▽
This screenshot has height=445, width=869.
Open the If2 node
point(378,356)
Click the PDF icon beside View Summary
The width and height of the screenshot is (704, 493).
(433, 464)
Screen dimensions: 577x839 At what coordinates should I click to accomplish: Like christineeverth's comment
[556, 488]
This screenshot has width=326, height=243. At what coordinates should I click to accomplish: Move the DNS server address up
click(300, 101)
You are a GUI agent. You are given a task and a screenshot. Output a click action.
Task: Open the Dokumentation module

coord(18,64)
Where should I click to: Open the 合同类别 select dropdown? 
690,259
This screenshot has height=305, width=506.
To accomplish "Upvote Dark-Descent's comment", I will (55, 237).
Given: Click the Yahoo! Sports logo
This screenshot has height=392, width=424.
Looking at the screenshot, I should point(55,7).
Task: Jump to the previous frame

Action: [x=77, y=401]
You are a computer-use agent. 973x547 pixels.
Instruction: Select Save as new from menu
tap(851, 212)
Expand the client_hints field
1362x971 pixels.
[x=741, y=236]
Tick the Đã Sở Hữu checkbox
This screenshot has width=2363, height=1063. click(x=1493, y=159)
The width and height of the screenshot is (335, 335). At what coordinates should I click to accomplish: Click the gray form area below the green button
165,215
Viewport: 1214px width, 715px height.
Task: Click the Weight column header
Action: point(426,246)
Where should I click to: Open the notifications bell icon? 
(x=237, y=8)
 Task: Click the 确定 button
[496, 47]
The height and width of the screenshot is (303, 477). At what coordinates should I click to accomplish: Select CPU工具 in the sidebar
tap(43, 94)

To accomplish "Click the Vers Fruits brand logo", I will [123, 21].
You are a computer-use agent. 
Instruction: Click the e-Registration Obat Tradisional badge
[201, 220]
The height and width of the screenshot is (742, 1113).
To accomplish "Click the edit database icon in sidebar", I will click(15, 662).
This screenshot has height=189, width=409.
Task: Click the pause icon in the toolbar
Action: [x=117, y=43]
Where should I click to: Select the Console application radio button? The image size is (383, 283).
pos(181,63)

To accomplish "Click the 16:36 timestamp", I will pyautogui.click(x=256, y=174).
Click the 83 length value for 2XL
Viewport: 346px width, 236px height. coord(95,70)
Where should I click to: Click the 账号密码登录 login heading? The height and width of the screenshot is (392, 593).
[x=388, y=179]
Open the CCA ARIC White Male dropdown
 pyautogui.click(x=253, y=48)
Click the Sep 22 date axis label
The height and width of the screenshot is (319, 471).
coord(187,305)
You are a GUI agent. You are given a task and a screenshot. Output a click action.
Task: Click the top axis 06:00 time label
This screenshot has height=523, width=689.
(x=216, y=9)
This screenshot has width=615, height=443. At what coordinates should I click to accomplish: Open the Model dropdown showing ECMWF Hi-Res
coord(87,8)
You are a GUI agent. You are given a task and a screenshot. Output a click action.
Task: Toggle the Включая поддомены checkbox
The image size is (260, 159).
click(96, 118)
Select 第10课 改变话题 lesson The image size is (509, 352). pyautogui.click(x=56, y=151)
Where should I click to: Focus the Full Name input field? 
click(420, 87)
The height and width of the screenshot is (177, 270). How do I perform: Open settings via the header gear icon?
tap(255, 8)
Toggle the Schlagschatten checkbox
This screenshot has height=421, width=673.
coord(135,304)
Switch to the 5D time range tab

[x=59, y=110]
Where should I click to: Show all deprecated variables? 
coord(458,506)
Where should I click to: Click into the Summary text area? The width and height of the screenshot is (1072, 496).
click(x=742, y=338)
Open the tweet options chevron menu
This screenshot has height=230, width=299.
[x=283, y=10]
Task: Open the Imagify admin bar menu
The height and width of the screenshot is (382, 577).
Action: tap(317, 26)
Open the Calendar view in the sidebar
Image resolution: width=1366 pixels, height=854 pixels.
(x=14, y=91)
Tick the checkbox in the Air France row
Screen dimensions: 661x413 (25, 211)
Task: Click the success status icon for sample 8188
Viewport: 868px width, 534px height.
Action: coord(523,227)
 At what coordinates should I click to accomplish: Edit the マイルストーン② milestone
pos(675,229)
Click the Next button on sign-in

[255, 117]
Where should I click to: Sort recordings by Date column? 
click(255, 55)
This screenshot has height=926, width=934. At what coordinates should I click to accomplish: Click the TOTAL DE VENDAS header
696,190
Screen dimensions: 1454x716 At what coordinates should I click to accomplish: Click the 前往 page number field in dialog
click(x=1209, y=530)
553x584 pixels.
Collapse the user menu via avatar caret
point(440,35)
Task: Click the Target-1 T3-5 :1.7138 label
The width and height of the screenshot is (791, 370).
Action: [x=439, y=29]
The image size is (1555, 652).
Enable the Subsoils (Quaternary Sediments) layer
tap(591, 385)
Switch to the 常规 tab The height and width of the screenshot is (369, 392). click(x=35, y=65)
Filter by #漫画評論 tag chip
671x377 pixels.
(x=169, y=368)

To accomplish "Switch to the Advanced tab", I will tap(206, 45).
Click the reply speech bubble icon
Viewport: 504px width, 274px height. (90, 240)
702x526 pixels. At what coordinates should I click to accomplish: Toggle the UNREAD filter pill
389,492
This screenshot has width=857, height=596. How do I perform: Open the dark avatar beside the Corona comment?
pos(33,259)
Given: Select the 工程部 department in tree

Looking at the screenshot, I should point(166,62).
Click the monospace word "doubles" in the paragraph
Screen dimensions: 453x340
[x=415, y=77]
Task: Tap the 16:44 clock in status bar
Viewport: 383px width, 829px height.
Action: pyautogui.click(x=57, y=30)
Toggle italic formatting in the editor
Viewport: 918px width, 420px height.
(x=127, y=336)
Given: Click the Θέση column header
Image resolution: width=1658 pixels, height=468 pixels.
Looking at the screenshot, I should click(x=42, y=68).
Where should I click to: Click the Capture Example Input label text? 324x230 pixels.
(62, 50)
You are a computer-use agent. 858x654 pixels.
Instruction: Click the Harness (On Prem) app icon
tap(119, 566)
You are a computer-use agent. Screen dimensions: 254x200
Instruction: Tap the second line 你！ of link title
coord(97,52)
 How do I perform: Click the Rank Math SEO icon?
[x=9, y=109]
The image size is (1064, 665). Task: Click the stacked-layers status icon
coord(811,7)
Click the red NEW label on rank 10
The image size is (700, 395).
△
◆ **What you need to do**: Within the material above, extract exactly the lines that start at the line containing "Where should I click to: Click into" and stop after the line containing "Task: Click the success", and only those.

◆ **Your response**:
Where should I click to: Click into the Summary text area? The width and height of the screenshot is (1072, 496).
click(x=742, y=338)
Open the tweet options chevron menu
This screenshot has height=230, width=299.
[x=283, y=10]
Task: Open the Imagify admin bar menu
The height and width of the screenshot is (382, 577).
Action: tap(317, 26)
Open the Calendar view in the sidebar
Image resolution: width=1366 pixels, height=854 pixels.
(x=14, y=91)
Tick the checkbox in the Air France row
Screen dimensions: 661x413 (25, 211)
Task: Click the success status icon for sample 8188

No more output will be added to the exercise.